# Parkway drive tone



## baboisking (Jan 13, 2010)

well, if you have ever heard parkway drives latest album, Horizons, you know that they have f*cking kick ass guitar tone! how can i achieve their tone? i also enjoy Born of Osiris's guitar tone. any tips on how to get these sounds? money is not an obstacle.

i heard that parkway drive use(d) a rackmount BBE sonic maximizer. what are the sonic maximizers like?


----------



## Scar Symmetry (Jan 13, 2010)

Please use search, you will find what you're looking for. This topic was covered quite recently.


----------



## raximkoron (Jan 13, 2010)

There's probably about a million threads in this section about this. Quick answer is a 5150/6505 boosted with an OD like a Maxon 808.

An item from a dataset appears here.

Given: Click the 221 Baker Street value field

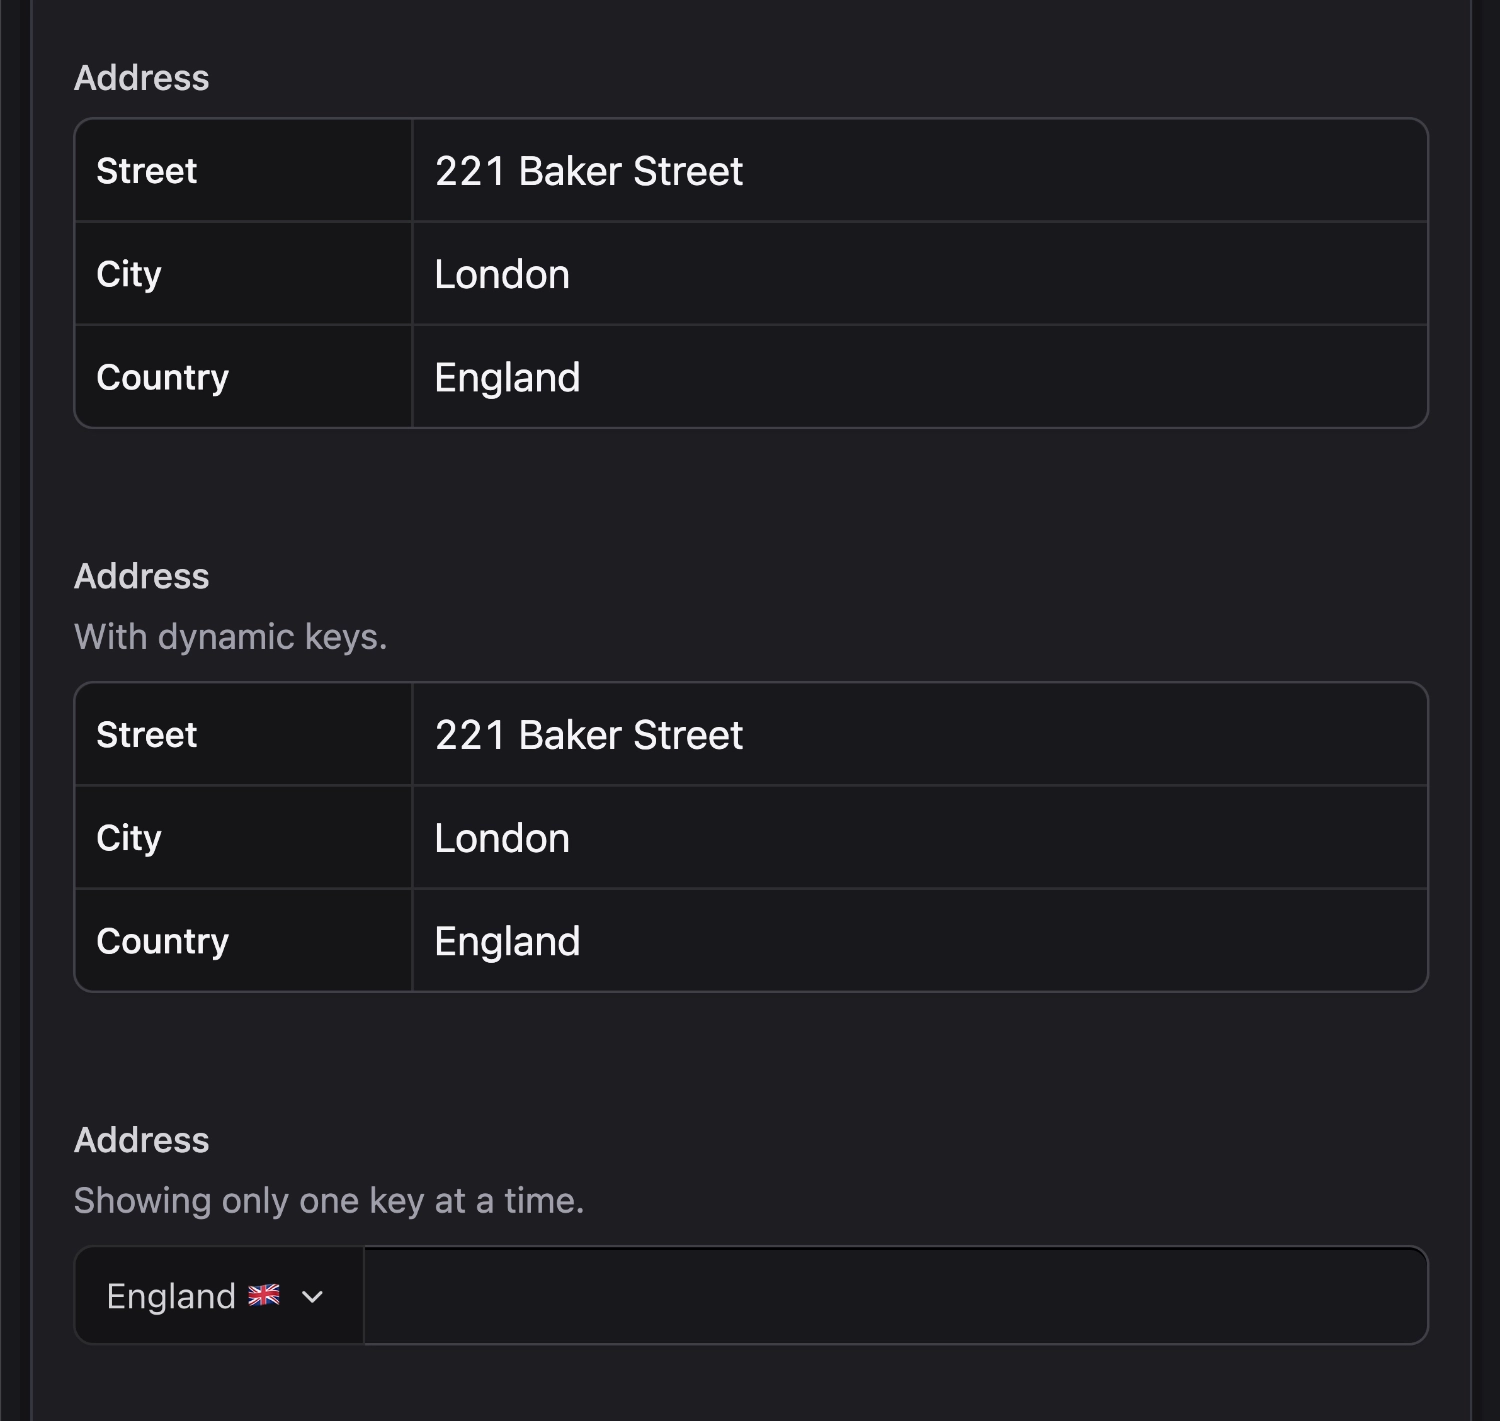Looking at the screenshot, I should click(588, 170).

For the maximizer, they kind of act like depth(resonance) and presence controls when paired with guitar gear. A lot of people here have the view that if you need one, your amp isn't doing what you want it to in the first place... even though I've seen some pretty popular bands using them (Zimmer's Hole uses Recto's with them for instance).


----------



## thesimo (Jan 13, 2010)

the making of videos on youtube will show you the gear


----------



## xtrustisyoursx (Jan 13, 2010)




----------



## baboisking (Jan 13, 2010)

thesimo said:


> the making of videos on youtube will show you the gear


...huh?


----------



## Scar Symmetry (Jan 13, 2010)




----------



## newamerikangospel (Jan 13, 2010)

Wow, 6505+Framus Cobra


----------



## Leuchty (Jan 14, 2010)

Scar Symmetry said:


> This topic was covered quite recently.


 
Several times.



raximkoron said:


> There's probably about a million threads in this section about this. Quick answer is a *5150/6505 boosted with an OD like a Maxon 808.*
> 
> For the maximizer, they kind of act like depth(resonance) and presence controls when paired with guitar gear. A lot of people here have the view that if you need one, your amp isn't doing what you want it to in the first place... even though I've seen some pretty popular bands using them (Zimmer's Hole uses Recto's with them for instance).


----------



## Cadavuh (Jan 14, 2010)

the tone in that vid is the EXACT tone my buddy gets from his framus cobra -> mesa 4x12 with no OD


----------



## flytogothenburg (Jan 14, 2010)

Framus Cobra. That is all.


----------



## Nats (Jan 14, 2010)

fender amps


----------



## StefanWest (Jan 14, 2010)

Killing with a smile : Mostly 5150 with a slight blend of Framus cobra
Horizon's : Mostly Framus Cobra with a slight blend of 5150

They have used Kranks, Mesas, Peaveys, and Framus', on the road.
But because of limited and now NO USA distribution of Framus, they pretty much stick to 5150's and Racktifiers..... on tour.

Unless they made enough money for their label to have a back up of Cobras...


----------



## baboisking (Jan 15, 2010)

CYBERSYN said:


> Several times.


ive looked. i have used the frakkin search. I DIDNT FIND ANYTHING.


----------